Donnerstag, 11. Juli 2019

Visual Albums, "I Am Easy to Find" und "Anima"

© 4AD / Netflix

Es gibt viele Gründe, warum das Beyoncé-Album Lemonade (2016) zu den wichtigsten Kunstwerken dieses Jahrzehnts gehört: Die Scheibe etablierte Beyoncé Knowles-Carter als grössten lebenden Popstar – ein Status, den sie zuletzt mit dem gefeierten Konzertfilm Homecoming (2019) über ihren Auftritt beim letztjährigen Coachella-Festival weiter zementierte. Lemonade, erschienen im Jahr der Trump-Wahl, setzte neue Standards für die politische Seite der Popmusik und hatte somit wohl Vorbildfunktion für Performances wie Childish Gambinos "This Is America" oder Stormzys viel diskutiertes Glastonbury-Konzert vor wenigen Wochen.

Und das Album war – nicht zuletzt – ein sogenanntes "Visual Album", das, dem Namen entsprechend, nicht nur aus Musik, sondern auch aus Filmmaterial besteht, welches das Gehörte zusätzlich kontextualisiert. Lemonade war nicht das erste Werk dieser Art – je nach Definition lässt sich schon Richard Lesters Beatles-Film A Hard Day's Night (1964) als Visual Album bezeichnen –, sondern reihte sich ein in eine lange, illustre Reihe von Verschmelzungen von Musik und Bild, von Pink Floyds The Wall (1982) über Princes Purple Rain (1984) bis hin zu Beyoncés eigenem Beyoncé (2013).

Doch es scheint, als habe Lemonade eine breite Wiederentdeckung des Visual Albums angestossen. Allein im ersten Halbjahr 2019 sind bereits zwei prominente Vertreter dieses Mediums erschienen: Zur Veröffentlichung der neuen LP der Alternative-Rock-Gruppe The National hat Mike Mills (Beginners, 20th Century Women) den experimentell erzählten Kurzfilm I Am Easy to Find gedreht, während Paul Thomas Anderson (There Will Be Blood, Phantom Thread) zum dritten Soloalbum des Radiohead-Frontmannes Thom Yorke den selbsternannten "One Reeler" Anima beisteuerte.

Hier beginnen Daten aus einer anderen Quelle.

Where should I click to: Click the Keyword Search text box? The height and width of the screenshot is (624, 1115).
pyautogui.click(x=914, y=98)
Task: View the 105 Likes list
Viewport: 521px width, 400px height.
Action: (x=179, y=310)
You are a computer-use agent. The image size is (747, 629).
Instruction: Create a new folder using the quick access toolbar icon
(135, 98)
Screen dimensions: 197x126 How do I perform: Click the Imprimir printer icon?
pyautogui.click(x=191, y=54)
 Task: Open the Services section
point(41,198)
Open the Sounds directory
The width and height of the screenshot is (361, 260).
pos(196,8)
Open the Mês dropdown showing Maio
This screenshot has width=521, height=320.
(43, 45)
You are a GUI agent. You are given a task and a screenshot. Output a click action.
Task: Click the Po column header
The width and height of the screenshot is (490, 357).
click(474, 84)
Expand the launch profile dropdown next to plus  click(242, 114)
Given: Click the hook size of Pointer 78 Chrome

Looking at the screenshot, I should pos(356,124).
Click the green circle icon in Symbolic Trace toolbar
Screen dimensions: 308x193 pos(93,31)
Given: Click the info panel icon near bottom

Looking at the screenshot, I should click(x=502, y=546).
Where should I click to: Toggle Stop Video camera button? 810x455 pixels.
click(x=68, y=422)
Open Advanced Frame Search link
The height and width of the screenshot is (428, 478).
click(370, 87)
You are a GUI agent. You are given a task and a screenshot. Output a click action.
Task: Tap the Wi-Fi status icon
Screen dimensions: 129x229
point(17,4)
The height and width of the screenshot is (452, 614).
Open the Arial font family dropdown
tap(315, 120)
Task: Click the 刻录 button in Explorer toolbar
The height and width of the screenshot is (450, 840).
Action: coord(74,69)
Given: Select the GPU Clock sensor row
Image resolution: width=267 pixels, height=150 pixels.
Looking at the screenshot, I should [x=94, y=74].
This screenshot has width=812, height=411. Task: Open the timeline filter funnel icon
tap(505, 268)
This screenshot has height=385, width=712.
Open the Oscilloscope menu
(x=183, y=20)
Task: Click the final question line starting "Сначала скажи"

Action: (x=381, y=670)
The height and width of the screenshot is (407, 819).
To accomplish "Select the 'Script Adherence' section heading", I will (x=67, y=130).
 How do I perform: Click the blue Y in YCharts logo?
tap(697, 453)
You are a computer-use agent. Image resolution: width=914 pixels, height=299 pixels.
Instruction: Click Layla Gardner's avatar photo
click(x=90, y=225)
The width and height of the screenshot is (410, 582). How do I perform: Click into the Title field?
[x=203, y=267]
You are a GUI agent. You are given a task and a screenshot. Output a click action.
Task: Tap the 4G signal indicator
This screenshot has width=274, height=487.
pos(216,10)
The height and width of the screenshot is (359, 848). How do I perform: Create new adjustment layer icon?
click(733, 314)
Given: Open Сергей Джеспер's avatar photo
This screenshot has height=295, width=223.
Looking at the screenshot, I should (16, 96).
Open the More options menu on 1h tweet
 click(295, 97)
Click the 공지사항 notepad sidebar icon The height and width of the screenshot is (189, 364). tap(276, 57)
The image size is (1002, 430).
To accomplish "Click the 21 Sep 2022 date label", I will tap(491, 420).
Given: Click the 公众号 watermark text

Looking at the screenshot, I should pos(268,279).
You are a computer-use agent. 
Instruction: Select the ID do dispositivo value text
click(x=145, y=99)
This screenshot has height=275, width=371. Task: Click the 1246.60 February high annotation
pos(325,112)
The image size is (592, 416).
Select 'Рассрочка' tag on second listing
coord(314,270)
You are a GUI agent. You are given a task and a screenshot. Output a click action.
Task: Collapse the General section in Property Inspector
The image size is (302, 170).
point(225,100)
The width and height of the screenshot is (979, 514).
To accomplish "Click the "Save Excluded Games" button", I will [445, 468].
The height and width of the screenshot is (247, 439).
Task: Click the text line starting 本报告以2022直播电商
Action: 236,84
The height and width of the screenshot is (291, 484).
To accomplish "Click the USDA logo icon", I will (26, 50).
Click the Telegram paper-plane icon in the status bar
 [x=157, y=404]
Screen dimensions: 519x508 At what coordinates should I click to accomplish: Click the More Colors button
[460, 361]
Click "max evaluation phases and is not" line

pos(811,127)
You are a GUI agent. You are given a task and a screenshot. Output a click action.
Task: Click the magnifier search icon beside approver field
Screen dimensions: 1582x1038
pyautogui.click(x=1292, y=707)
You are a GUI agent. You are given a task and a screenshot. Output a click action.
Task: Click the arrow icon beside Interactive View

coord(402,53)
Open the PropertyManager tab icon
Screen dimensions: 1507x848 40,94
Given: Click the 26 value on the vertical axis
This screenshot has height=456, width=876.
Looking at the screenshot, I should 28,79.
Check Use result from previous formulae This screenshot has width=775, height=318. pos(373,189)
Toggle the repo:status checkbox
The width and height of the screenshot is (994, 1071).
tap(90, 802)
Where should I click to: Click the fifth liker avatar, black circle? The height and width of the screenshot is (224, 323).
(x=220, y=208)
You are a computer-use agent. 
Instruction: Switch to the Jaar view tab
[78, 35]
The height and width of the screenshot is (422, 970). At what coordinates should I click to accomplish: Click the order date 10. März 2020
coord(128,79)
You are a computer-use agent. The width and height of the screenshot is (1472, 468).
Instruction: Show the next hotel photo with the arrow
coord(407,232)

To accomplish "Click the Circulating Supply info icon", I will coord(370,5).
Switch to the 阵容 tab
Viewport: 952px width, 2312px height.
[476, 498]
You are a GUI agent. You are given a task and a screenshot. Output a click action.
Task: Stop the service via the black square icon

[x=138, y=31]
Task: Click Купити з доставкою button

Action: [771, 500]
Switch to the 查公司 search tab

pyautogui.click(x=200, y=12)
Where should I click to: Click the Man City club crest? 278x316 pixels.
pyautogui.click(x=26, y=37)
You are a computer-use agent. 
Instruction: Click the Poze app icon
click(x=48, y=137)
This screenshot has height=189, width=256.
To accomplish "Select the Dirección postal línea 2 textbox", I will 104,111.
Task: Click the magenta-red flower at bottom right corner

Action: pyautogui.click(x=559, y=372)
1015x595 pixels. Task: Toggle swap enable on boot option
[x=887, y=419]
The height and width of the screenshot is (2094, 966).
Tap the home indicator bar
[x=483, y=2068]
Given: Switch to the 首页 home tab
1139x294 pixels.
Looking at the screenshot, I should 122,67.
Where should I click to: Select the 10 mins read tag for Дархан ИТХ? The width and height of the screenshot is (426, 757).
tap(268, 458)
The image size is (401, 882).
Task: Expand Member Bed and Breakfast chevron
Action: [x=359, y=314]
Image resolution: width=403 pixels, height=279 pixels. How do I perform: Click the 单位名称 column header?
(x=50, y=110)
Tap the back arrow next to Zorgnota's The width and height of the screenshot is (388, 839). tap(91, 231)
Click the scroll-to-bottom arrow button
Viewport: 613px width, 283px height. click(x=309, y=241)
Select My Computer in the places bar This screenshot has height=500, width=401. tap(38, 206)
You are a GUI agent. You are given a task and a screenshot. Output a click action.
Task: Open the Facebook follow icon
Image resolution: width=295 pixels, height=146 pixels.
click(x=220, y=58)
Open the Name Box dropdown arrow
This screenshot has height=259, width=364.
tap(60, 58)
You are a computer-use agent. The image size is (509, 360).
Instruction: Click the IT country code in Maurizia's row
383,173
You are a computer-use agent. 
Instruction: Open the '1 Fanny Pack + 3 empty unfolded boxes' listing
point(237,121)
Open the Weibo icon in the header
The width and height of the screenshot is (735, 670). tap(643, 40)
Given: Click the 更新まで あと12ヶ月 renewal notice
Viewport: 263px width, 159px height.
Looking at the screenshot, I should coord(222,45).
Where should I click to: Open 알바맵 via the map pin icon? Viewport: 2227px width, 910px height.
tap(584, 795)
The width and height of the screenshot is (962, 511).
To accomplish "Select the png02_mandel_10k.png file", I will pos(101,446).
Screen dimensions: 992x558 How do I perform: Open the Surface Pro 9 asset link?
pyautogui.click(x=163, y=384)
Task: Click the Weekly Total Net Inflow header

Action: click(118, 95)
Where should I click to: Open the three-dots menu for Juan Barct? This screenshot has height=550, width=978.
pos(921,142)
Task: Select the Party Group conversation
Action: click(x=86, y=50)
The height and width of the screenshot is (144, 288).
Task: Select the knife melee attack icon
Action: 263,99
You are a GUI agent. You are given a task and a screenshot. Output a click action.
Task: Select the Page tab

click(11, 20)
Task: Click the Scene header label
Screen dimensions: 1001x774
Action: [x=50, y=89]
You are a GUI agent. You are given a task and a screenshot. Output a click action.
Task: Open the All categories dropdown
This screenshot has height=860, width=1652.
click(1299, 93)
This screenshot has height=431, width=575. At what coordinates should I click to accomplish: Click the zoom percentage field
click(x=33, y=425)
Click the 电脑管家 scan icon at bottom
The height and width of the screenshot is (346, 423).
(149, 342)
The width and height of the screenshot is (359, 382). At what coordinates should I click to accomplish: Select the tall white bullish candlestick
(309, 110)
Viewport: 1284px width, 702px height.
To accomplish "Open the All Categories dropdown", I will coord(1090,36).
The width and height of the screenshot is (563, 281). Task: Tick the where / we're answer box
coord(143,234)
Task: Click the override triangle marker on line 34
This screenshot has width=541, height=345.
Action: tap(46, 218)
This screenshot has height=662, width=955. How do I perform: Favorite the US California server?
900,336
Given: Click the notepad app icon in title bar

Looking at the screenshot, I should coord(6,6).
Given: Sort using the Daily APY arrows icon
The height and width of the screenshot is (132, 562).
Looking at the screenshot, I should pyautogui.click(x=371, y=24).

Unterlegt von Song-Fragmenten aus dem gleichnamigen The-National-Album, porträtiert I Am Easy to Find das Leben einer Frau – von Anfang bis Ende gespielt von Alicia Vikander, ohne CGI und Alters-Make-up – von ihrer Geburt bis zu ihrem Tod. Situiert wird das Gezeigte – gefilmt in wunderschönem, scharfem Schwarzweiss – mithilfe von Untertiteln, die in ihrer lyrischen Schlichtheit wie eine Modernisierung der Zwischentitel aus der Stummfilmzweit wirken ("The feeling of being alone", "Surprised at how much others delude themselves").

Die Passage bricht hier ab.